“E’ vero che non conosciamo tutti i casi sommersi. Su questo non c’è dubbio e possiamo solo fare stime con i modelli matematici. Per questo però è stato pianificato uno studio di sieroprevalenza nazionale, per capire quante sono le persone che si sono infettate fino ad oggi. Quindi valutare il rapporto tra persone sintomatiche e persone infette. Stimiamo che il nostro sistema di sorveglianza sia in grado di catturare il 5-10% del totale delle infezioni, ma è chiaro che in alcune regione e aree del Paese il problema è molto maggiore”. Lo ha rimarcato Gianni Rezza, direttore del Dipartimento malattie infettive dell’Istituto superiore di sanità, ospite di ‘Mezz’ora in più’ su RaiTre, insieme ai colleghi Massimo Galli e Andrea Crisanti. Rezza ha risposto alle osservazione di Crisanti sulle lacune nel sistema di monitoraggio dei casi sommersi di Covid-19.
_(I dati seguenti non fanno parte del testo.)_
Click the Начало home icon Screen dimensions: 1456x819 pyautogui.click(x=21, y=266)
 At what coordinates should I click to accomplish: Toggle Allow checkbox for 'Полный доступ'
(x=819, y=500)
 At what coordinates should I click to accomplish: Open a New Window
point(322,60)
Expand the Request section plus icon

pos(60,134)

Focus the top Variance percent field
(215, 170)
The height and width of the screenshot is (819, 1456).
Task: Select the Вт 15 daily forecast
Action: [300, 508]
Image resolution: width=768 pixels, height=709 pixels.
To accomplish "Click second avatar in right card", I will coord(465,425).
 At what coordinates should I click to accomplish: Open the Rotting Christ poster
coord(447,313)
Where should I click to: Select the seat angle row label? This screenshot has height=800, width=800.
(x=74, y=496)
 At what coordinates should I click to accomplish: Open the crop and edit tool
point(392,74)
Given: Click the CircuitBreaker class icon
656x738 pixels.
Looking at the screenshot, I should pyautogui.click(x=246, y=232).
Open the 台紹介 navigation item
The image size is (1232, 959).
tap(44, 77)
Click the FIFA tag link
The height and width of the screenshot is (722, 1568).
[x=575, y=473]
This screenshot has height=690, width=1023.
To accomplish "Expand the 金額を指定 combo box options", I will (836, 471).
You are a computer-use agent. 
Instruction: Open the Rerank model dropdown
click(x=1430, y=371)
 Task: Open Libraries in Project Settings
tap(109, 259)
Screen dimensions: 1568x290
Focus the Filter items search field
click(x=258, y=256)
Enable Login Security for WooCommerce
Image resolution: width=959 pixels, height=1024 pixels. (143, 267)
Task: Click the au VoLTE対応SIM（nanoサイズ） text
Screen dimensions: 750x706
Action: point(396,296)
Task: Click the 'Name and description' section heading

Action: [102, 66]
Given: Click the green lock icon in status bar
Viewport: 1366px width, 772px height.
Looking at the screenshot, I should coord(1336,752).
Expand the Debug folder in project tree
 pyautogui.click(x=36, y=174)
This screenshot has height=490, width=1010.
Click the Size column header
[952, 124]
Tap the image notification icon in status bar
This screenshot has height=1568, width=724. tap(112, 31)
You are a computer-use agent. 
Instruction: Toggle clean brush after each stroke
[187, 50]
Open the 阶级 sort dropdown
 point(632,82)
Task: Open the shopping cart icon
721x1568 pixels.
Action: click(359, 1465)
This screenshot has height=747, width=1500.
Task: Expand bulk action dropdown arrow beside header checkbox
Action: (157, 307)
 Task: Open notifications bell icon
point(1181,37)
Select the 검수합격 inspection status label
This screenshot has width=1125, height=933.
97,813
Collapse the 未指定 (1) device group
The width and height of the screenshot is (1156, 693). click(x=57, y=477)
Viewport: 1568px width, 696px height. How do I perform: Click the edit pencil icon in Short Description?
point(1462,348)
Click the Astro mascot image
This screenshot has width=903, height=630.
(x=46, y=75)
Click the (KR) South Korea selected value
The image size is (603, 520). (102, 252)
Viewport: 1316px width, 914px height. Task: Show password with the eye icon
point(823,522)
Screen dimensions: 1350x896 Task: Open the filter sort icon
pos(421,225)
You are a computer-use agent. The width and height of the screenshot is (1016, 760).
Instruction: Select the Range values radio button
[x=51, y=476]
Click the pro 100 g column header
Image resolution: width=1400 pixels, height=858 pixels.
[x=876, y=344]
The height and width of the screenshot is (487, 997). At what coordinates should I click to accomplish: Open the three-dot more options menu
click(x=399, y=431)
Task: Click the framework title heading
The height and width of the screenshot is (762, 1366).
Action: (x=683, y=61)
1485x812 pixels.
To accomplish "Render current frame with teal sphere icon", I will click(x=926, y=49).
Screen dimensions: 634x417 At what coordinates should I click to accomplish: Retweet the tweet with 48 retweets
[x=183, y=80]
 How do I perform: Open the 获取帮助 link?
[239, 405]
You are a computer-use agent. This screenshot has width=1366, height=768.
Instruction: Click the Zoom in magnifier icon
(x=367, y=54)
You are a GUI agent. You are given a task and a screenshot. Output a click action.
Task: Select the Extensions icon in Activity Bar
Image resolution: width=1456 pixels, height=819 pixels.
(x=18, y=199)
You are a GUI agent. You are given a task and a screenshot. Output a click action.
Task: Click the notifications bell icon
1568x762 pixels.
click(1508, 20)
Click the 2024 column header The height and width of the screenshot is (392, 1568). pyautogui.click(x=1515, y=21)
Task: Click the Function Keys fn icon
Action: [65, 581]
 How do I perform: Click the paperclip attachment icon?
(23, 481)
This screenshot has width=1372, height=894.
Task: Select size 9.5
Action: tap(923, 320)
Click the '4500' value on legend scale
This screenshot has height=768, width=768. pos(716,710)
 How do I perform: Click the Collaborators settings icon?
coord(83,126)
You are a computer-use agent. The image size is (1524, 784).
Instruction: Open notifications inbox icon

“Siamo molto preoccupati – ha evidenziato Rezza – io ho tenuto la stessa linea e continuerò a tenerla. Questo è un virus che proseguirà a circolare nella popolazione finché non avremo il vaccino. Per cui dovremmo stare sempre molto cauti. Cerchiamo di evitare contraddizioni tanto per farlo – risponde al tentativo di creare polemiche con i colleghi – ma collaboriamo per capire come fare a ridurre la velocità di circolazione di questo virus. E su questo sono completamente d’accordo con Crisanti, dobbiamo essere pronti e capaci di reagire sul territorio”.
“I virus respiratori diminuiscono la loro incidenza e il loro impatto durante la stagione estiva perché naturalmente succede quello che ora stiamo causando in maniera invece artificiale, ovvero il distanziamento sociale. D’estate non si va più al cinema, a teatro, a scuola, chiudono gli uffici e si vive più all’aria aperta”, ha sottolineato poi Rezza commentando quanto detto oggi da Sylvie Briand, direttore del dipartimento per la gestione dei rischi infettivi dell’Oms, ovvero che “il caldo e la vita all’aria aperta potrebbero limitare il contagio”. Sugli effetti del caldo sul virus i tre esperti concordano che “non ci sono evidenze”.
“E’ evidente che la situazione è diversa da regione a regione e che è clamorosamente mancato, lo abbiamo detto da tempo, l’intervento sul territorio, con qualche eccezione come il Veneto. L’emergenza non è finita, dobbiamo trovare il modo per gestire la riapertura e la convivenza con questo virus. E per questo sono preoccupato che in regioni dove l’epidemia è stata limitata, ci sia stato meno controllo territoriale dei contagi e dei contatti, che ora avrebbe rappresentato un ulteriore elemento di sicurezza”, ha detto dal canto suo Massimo Galli, direttore del reparto di malattie infettive all’ospedale Sacco di Milano. In Lombardia, ricorda, nelle scorse settimane molti contagi sono avvenuti in famiglia. “Ora stiamo passando da un intervento drastico di chiusura, semplice nelle caratteristiche e pesante nelle conseguenze, ma che ha ottenuto validi risultati – avverte – a una situazione in cui apriamo, con la regola della ‘mascherina, guanti e distanza’, e una forte speranza nello stellone. Questo è un limite oggettivo, poteva, doveva e deve essere fatto di più, come definire i contagi nelle famiglie e i loro contatti. E questo non lo si è fatto nemmeno sperimentalmente. Ora si torna al lavoro, ma bisogna che sia fatto con determinate regole e certezze sul monitoraggio dei lavoratori”.